Exercise>
Count the lines below that contain the word "agent", and give only that number.

Study material>
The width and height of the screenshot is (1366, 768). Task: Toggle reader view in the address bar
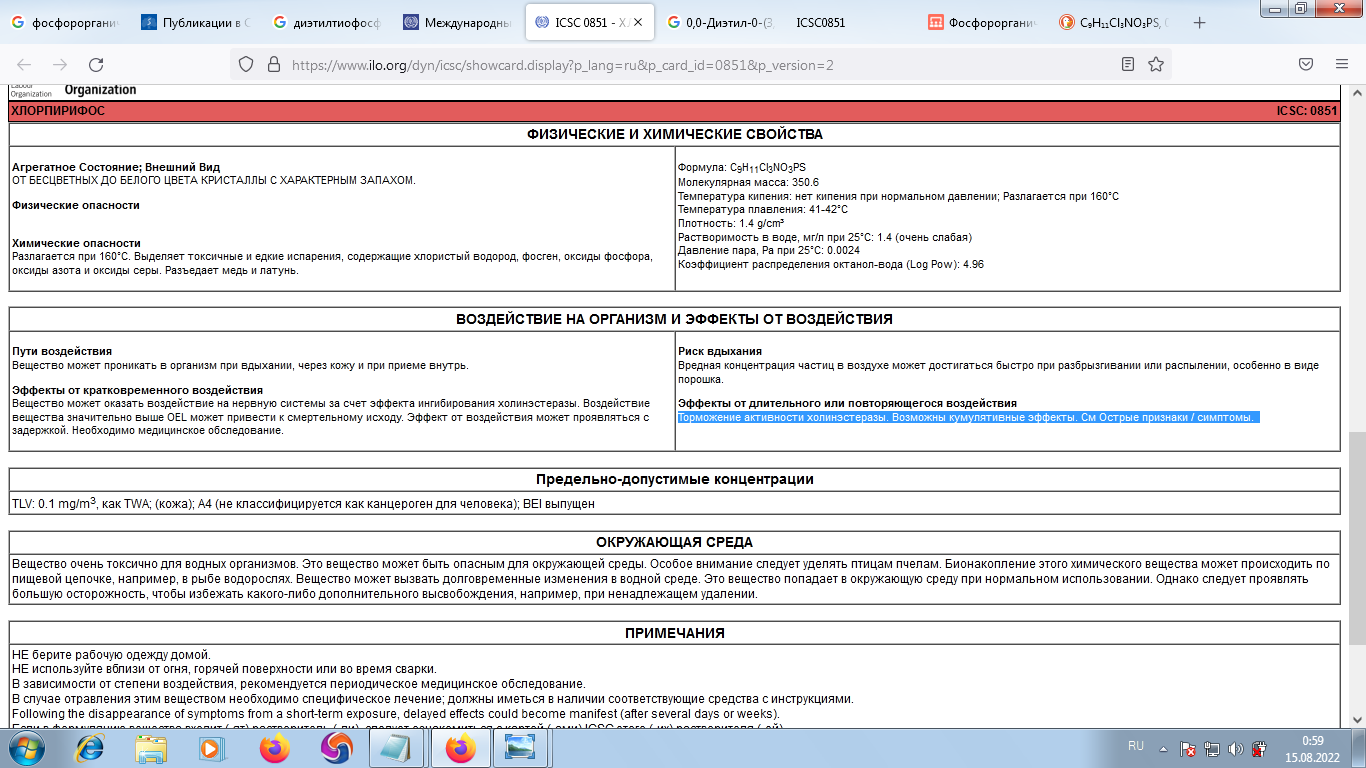[1128, 65]
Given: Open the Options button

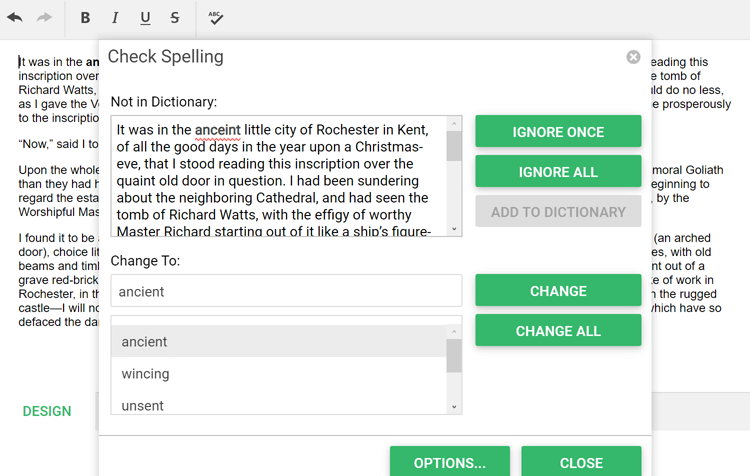Looking at the screenshot, I should (x=450, y=463).
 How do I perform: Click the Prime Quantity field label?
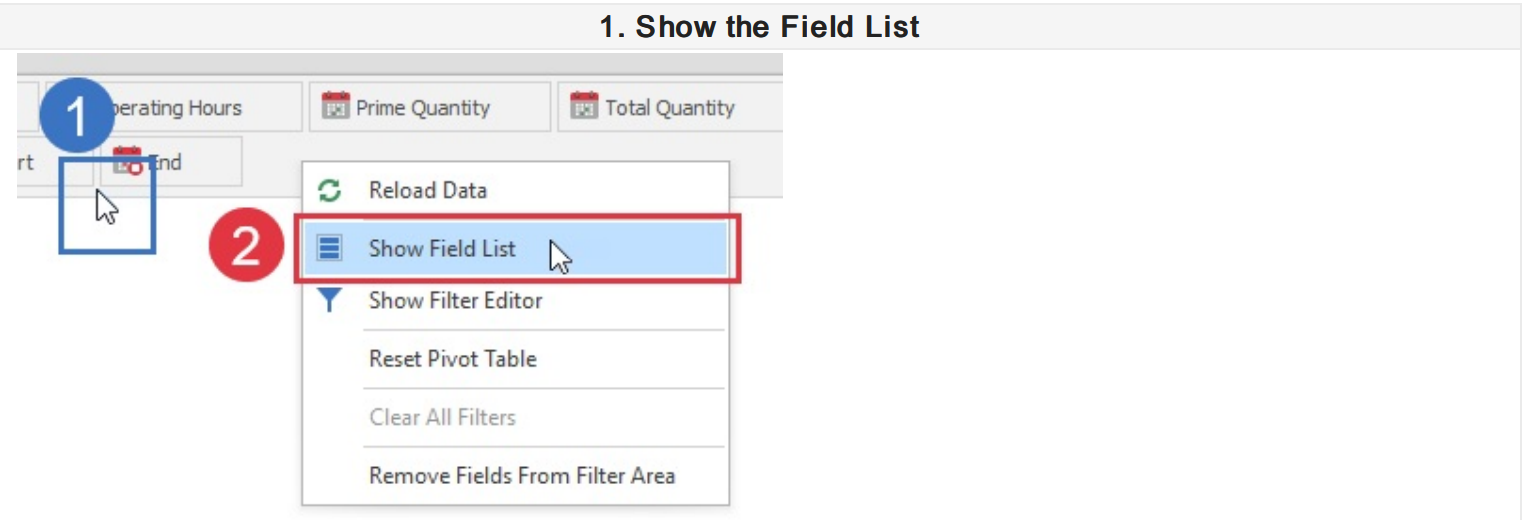pos(422,107)
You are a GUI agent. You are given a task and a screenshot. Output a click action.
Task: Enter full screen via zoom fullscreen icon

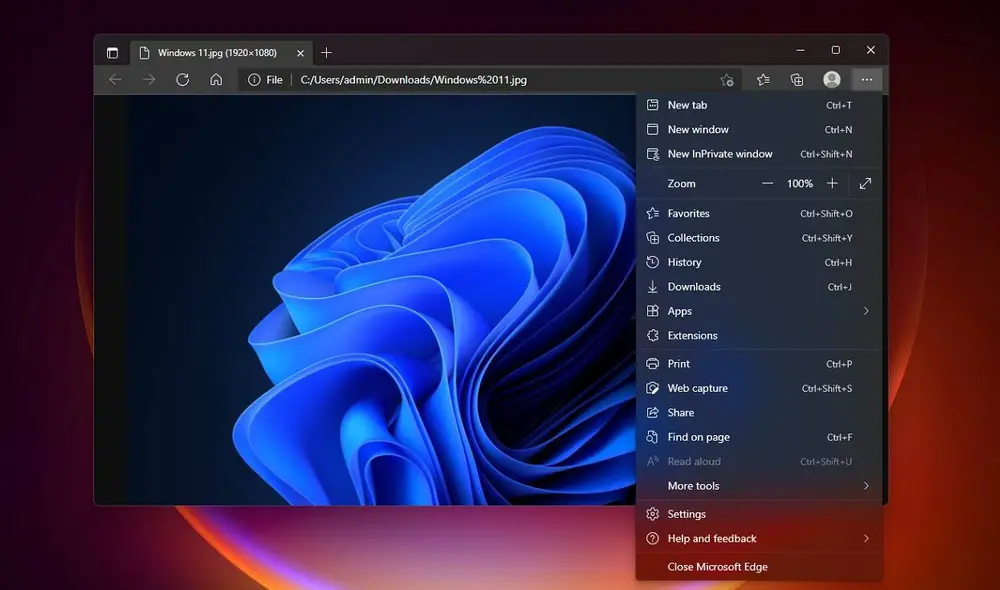[864, 183]
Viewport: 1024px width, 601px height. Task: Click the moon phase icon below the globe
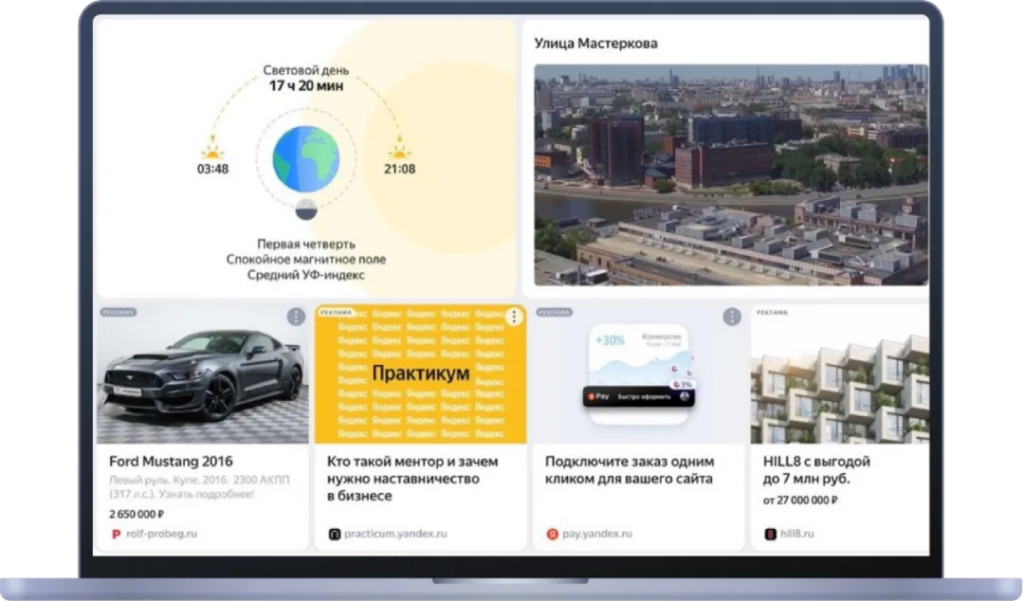pyautogui.click(x=306, y=208)
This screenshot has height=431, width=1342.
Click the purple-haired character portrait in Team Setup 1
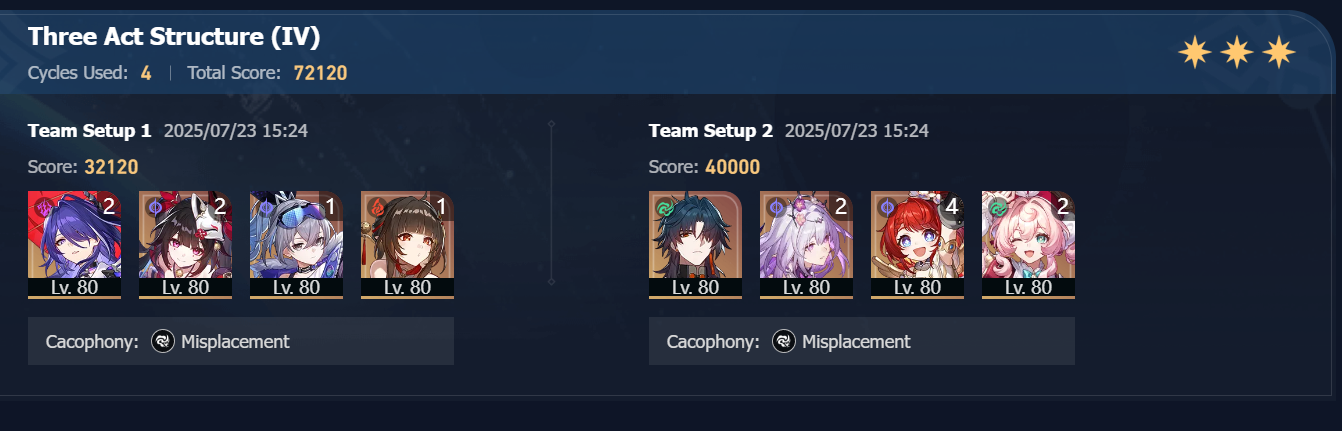point(75,245)
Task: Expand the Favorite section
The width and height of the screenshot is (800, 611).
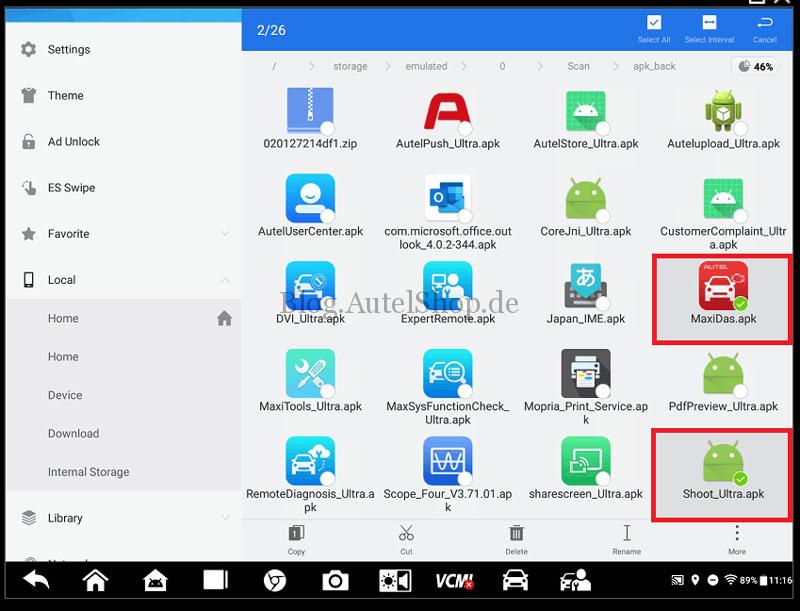Action: tap(225, 234)
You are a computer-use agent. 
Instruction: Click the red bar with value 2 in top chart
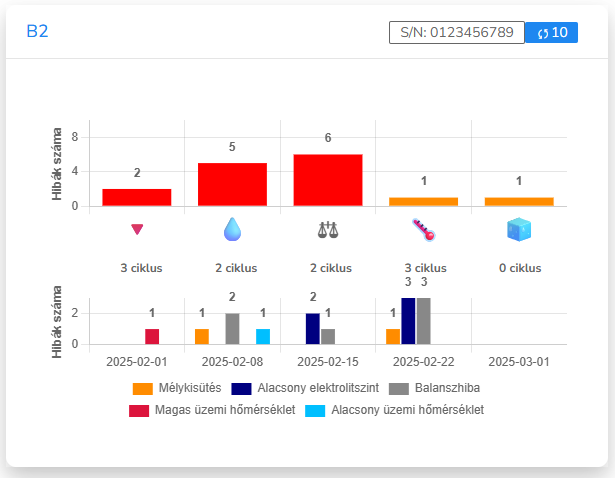tap(137, 197)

Answer to the problem>
2